**TASK ITEM**
Nothing in the data may be altered; copy it all exactly.

--- RECORDS FOR THIS EXERCISE Enclosed Below ---

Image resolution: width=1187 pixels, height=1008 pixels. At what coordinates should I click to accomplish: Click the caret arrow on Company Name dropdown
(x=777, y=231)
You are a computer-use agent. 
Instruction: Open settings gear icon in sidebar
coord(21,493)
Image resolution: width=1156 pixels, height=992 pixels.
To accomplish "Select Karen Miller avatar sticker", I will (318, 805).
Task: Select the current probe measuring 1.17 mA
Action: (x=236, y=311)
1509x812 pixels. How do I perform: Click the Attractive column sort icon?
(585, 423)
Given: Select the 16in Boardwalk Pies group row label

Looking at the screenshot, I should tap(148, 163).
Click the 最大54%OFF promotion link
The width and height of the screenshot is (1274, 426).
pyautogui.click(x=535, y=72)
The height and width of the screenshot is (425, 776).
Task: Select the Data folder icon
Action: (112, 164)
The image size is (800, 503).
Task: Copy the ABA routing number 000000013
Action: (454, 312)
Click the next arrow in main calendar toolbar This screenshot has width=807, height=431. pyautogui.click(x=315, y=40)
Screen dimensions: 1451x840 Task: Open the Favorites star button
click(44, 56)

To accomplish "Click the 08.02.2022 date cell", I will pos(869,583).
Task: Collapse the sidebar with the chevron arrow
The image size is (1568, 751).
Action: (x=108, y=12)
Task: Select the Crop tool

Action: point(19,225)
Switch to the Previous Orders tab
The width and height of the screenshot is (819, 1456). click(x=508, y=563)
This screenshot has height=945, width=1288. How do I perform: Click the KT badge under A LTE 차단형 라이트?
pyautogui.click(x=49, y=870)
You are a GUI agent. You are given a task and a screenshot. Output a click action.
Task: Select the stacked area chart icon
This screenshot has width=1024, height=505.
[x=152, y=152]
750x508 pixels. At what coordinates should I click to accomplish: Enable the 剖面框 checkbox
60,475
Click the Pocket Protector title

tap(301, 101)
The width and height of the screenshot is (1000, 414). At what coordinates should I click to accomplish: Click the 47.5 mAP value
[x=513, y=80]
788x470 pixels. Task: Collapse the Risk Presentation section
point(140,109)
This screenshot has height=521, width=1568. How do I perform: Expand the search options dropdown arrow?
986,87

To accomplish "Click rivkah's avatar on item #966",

--- End of Enclosed RECORDS FOR THIS EXERCISE ---

**COMPLETED EXERCISE**
Image resolution: width=1187 pixels, height=1008 pixels. At what coordinates should I click to accomplish: Click the caret arrow on Company Name dropdown
(x=777, y=231)
You are a computer-use agent. 
Instruction: Open settings gear icon in sidebar
coord(21,493)
Image resolution: width=1156 pixels, height=992 pixels.
To accomplish "Select Karen Miller avatar sticker", I will (318, 805).
Task: Select the current probe measuring 1.17 mA
Action: (x=236, y=311)
1509x812 pixels. How do I perform: Click the Attractive column sort icon?
(585, 423)
Given: Select the 16in Boardwalk Pies group row label

Looking at the screenshot, I should tap(148, 163).
Click the 最大54%OFF promotion link
The width and height of the screenshot is (1274, 426).
pyautogui.click(x=535, y=72)
The height and width of the screenshot is (425, 776).
Task: Select the Data folder icon
Action: (112, 164)
The image size is (800, 503).
Task: Copy the ABA routing number 000000013
Action: (454, 312)
Click the next arrow in main calendar toolbar This screenshot has width=807, height=431. pyautogui.click(x=315, y=40)
Screen dimensions: 1451x840 Task: Open the Favorites star button
click(44, 56)

To accomplish "Click the 08.02.2022 date cell", I will pos(869,583).
Task: Collapse the sidebar with the chevron arrow
The image size is (1568, 751).
Action: (x=108, y=12)
Task: Select the Crop tool

Action: point(19,225)
Switch to the Previous Orders tab
The width and height of the screenshot is (819, 1456). click(x=508, y=563)
This screenshot has height=945, width=1288. How do I perform: Click the KT badge under A LTE 차단형 라이트?
pyautogui.click(x=49, y=870)
You are a GUI agent. You are given a task and a screenshot. Output a click action.
Task: Select the stacked area chart icon
This screenshot has width=1024, height=505.
[x=152, y=152]
750x508 pixels. At what coordinates should I click to accomplish: Enable the 剖面框 checkbox
60,475
Click the Pocket Protector title

tap(301, 101)
The width and height of the screenshot is (1000, 414). At what coordinates should I click to accomplish: Click the 47.5 mAP value
[x=513, y=80]
788x470 pixels. Task: Collapse the Risk Presentation section
point(140,109)
This screenshot has height=521, width=1568. How do I perform: Expand the search options dropdown arrow?
986,87

To accomplish "Click rivkah's avatar on item #966",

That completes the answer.